You keep focusing on the performance aspects of conflux, but that is not the argument I am making. My arguments for conflux in Section 4 are about resilience to congestion, downtime, circuit killing, and DoS, as well as traffic analysis resistance. I see the performance benefits as secondary.
(I also think the best arguments for QUIC are also in the reliability direction, because fixed queues means no adversary provoked OOMing.)
In fact, here's a hopefully useful insight that I've just realized: you're not concerned about one guard vs two guards, you're concerned about *transitioning* between guards. It's that moment when you're starting to use a new guard, if the attacker can observe that you're doing it, and especially if the attacker can make you do it, that is vulnerable. And starting with two guards can help, in that it postpones the time until you're forced to transition, and maybe also because if we do it right it can make the transition less visible.
The transition aspect is a big piece of it, but I think we're also running into a fragility problem, which makes the transition signal very loud in many cases.
But I wonder if we're looking at this backwards, and the primary question we should be asking is "How can we protect the transition between guards?" Then one of the potential answers to consider is "Maybe we should start out with two guards rather than just one." Framing it that way, are there more options that we should consider too?
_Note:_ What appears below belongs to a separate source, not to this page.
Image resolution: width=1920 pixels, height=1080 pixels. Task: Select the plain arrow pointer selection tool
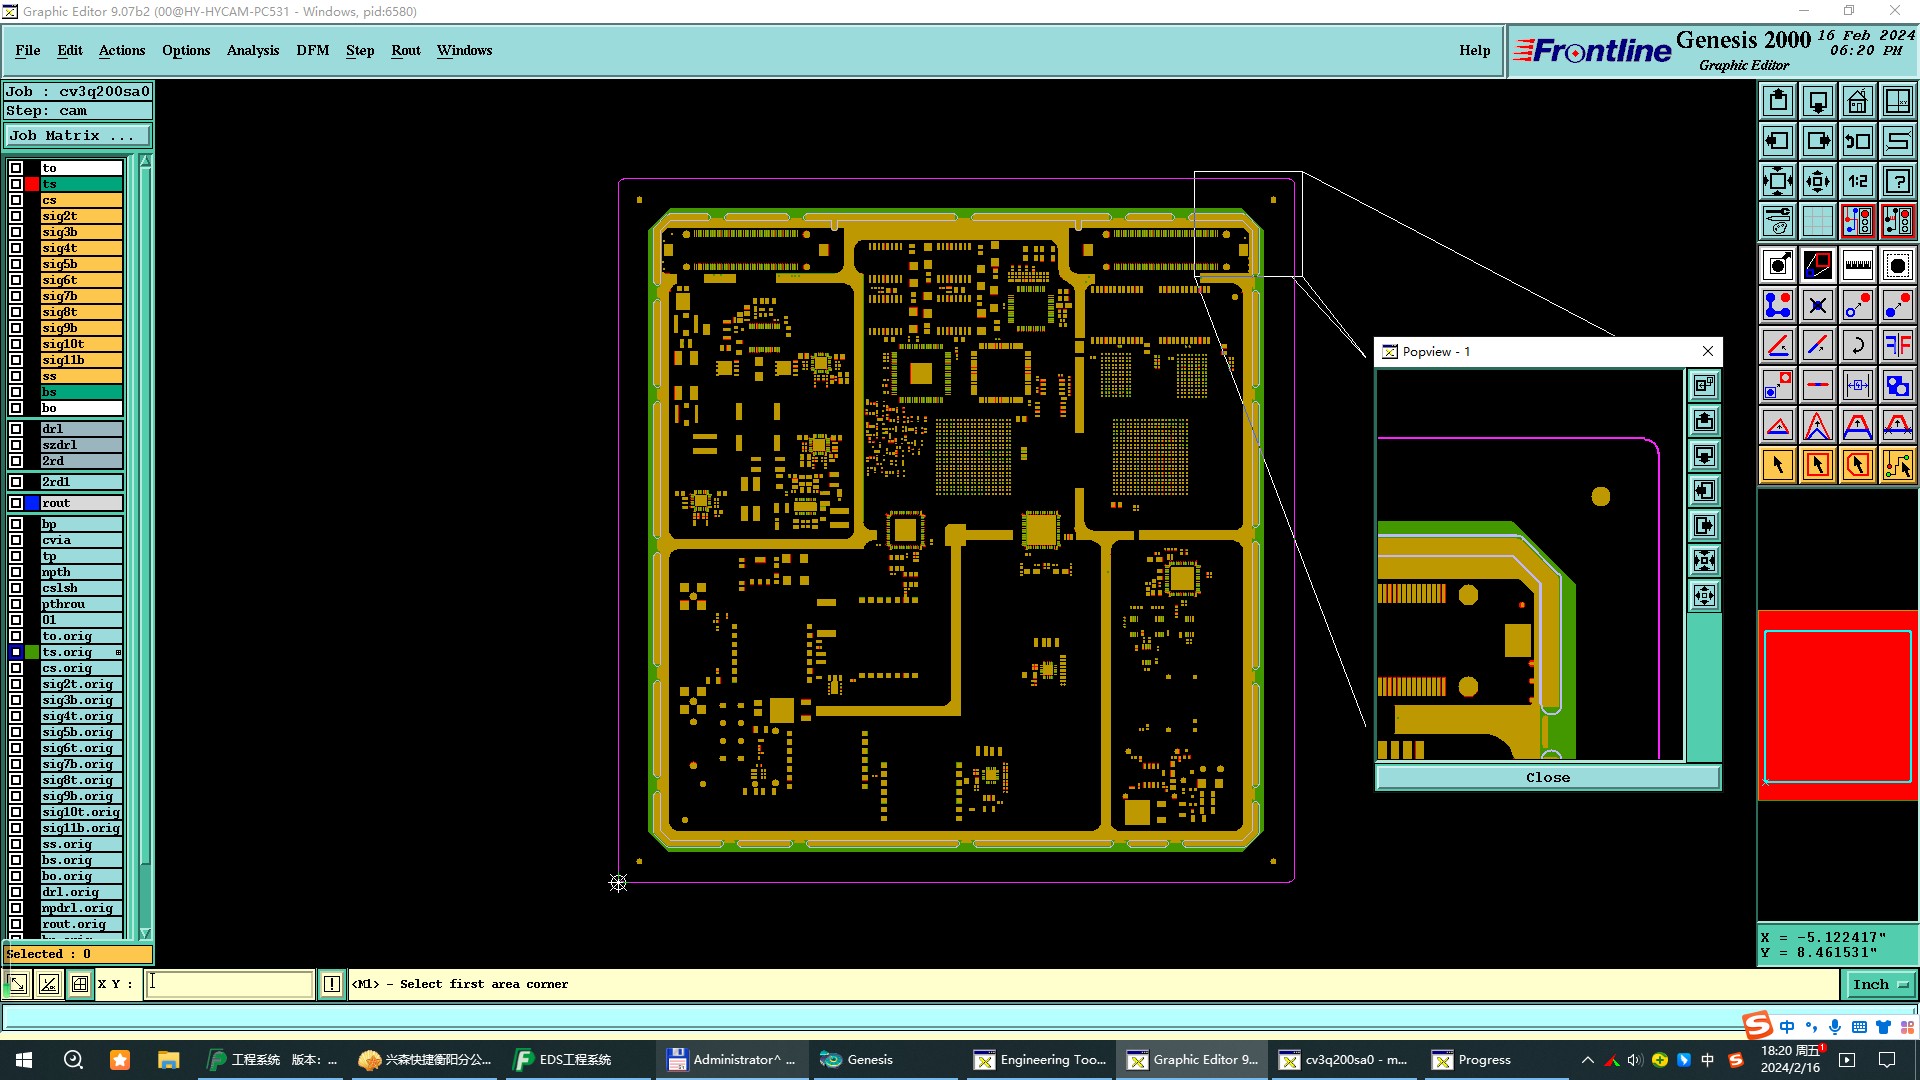point(1778,465)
For example, removing the ability of the non-local attacker to trigger a transition? Then there would still be visibility of a transition, but the (non-local) attacker can't impact the timing of the transition. How much does that solve? Need to think more.
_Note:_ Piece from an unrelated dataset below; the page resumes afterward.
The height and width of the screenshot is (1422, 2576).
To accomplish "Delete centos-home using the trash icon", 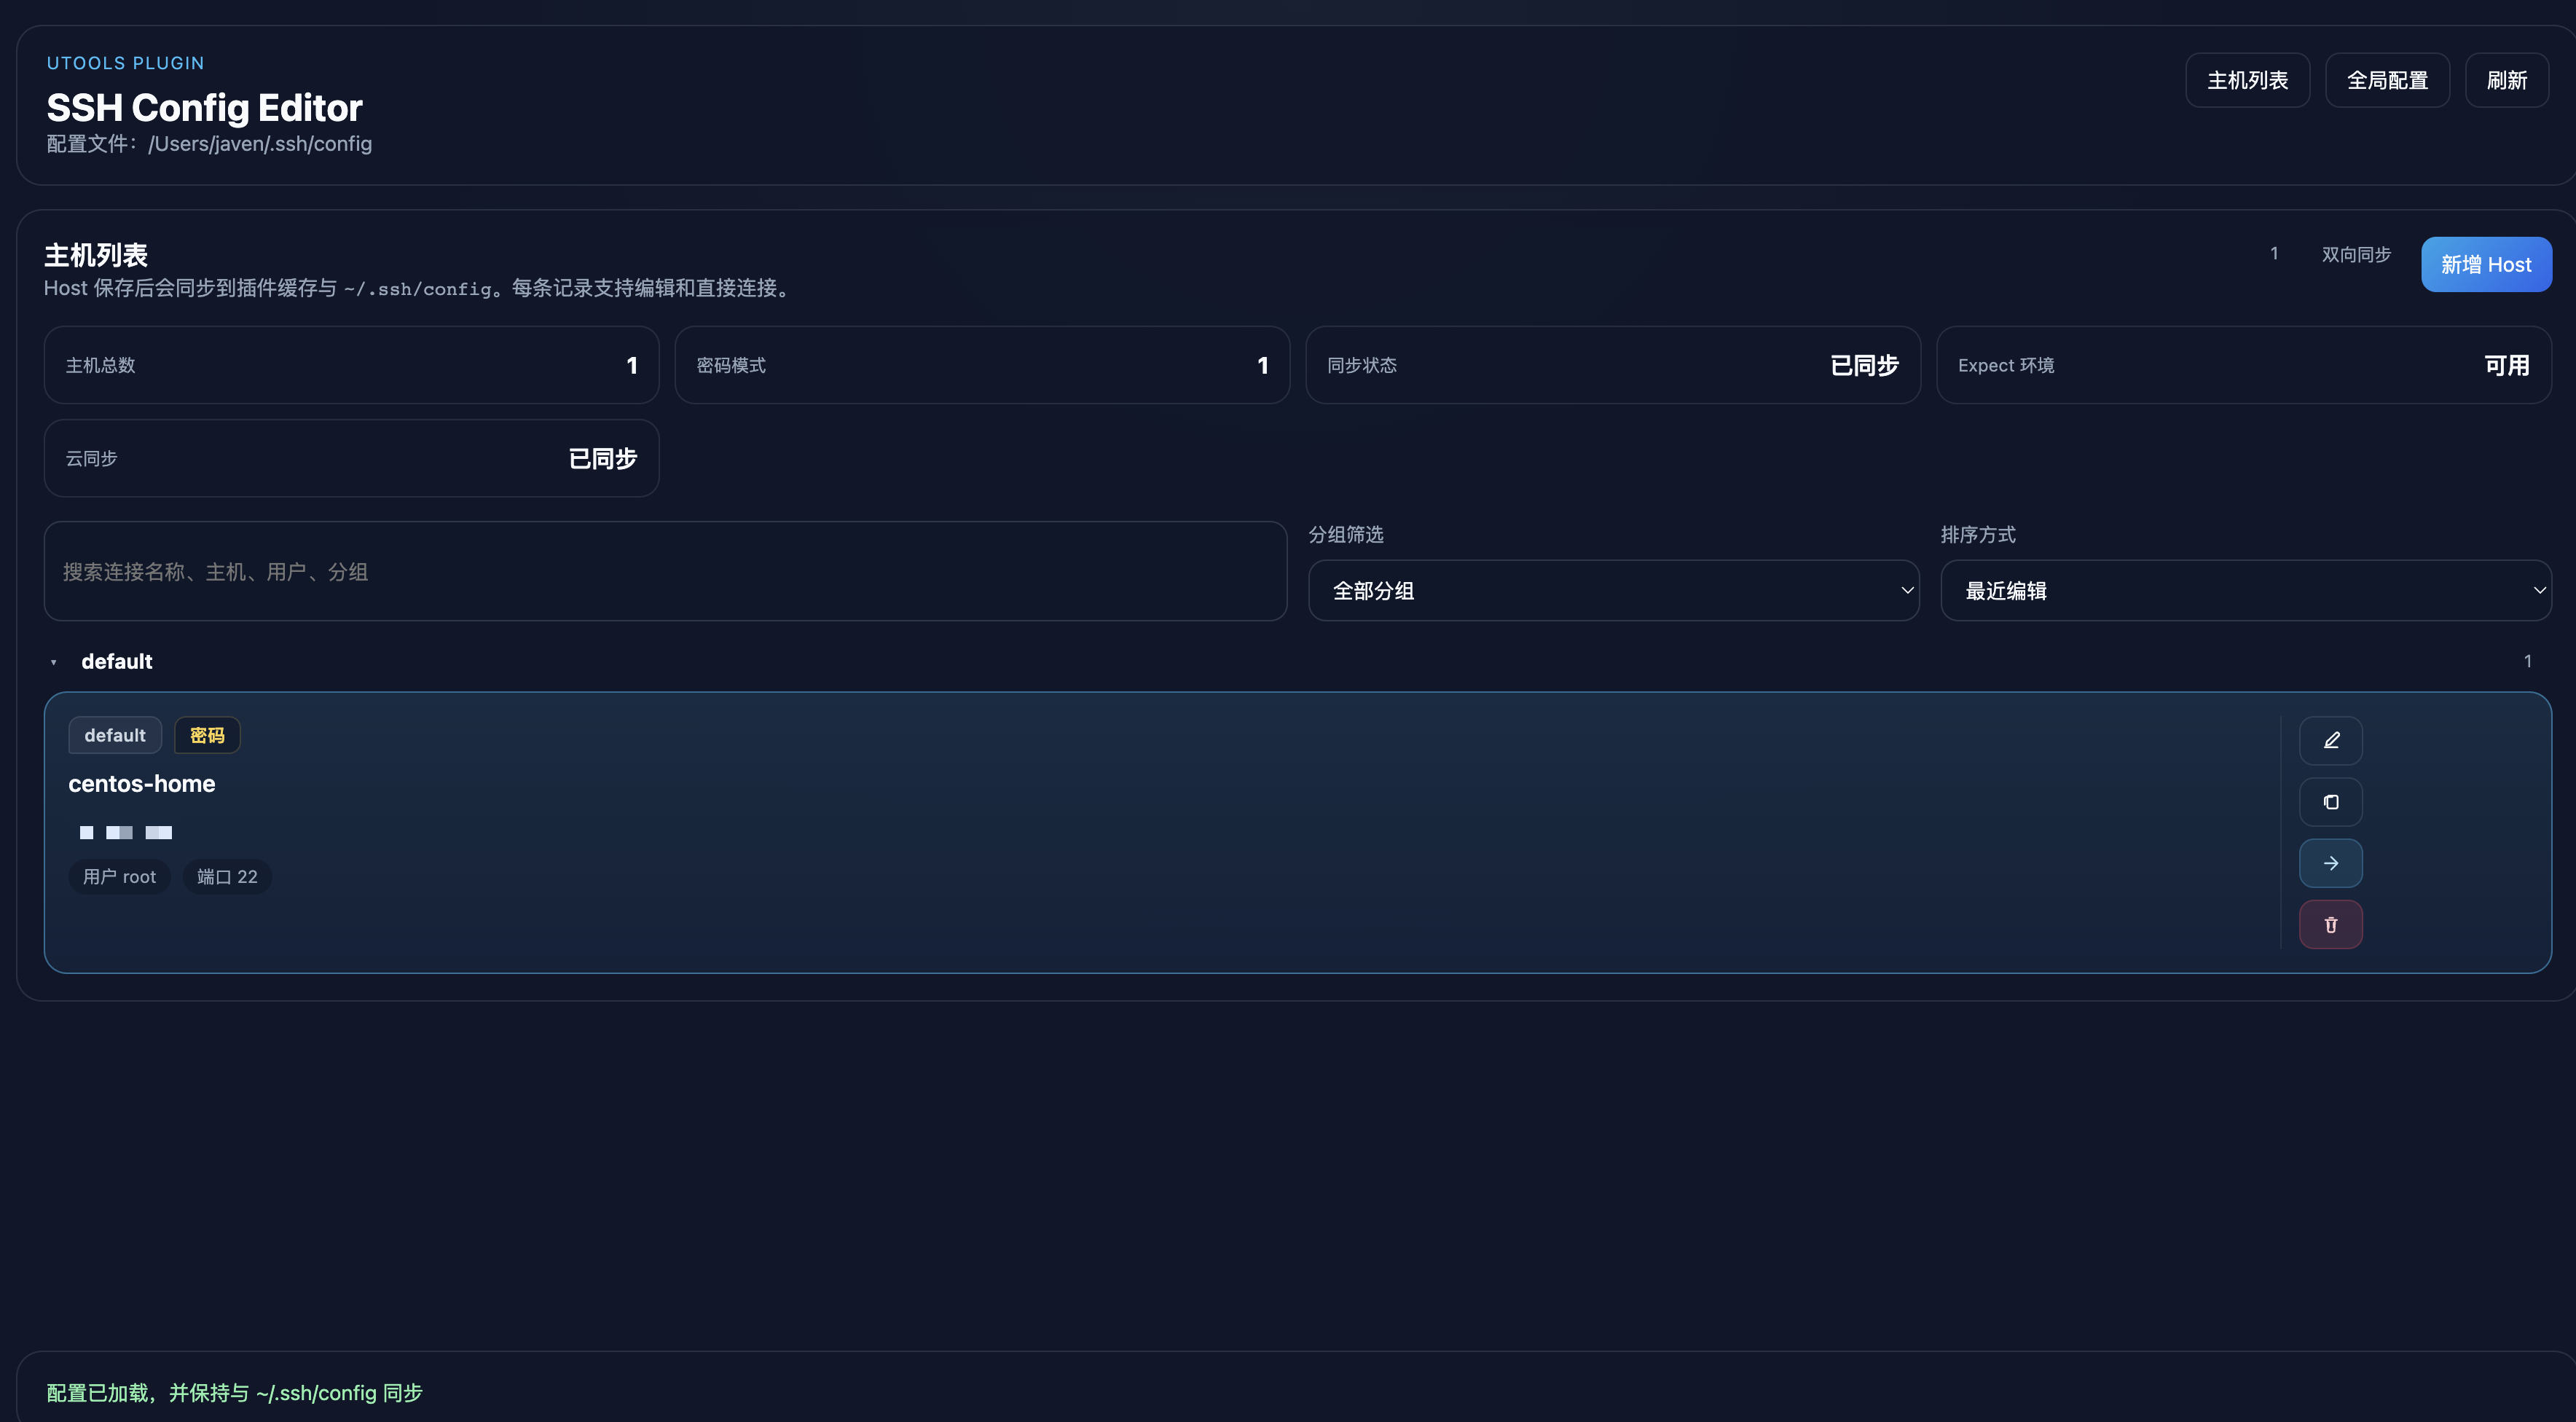I will point(2330,925).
One guard is inherently more fragile than two, and no matter what we do, it means that there will be a risk of attacks that can confirm guard choice, because the downtime during this transition can never be hidden without at least some redundancy.
In summary:
(1) I think we should fix the bug from #14917 where the attacker can push us off our guard just by naming our guard as the HSDir/IP/RP, and I think we should fix it by being willing to reuse our guard when it can't be avoided. That step will resolve some, but not all, of the pressure about moving to two guards. Then
Without removing all path restrictions that apply to first and last hop, we're still actually using two guards, and using them at times that the adversary gets to control if they want, or just randomly otherwise.
(2) Hopefully the above discussion has helped us move forward on the remaining reasons for switching to two guards. To me the two biggest questions left to resolve are (a) how best to protect the vulnerable transition to a new guard, and if two guards is the best idea we've got for that, and (b) how big an issue is it really that having only one guard can sometimes give you a low-performance guard, and if two guards is the best idea we've got for that one too.
Transitions will always be noisy with one guard, because it is fragile to DoS, congestion, OOM, circuit failure, onionskin overload, etc etc etc. How can you provide resiliency under arbitrary and partial failure without any redundancy?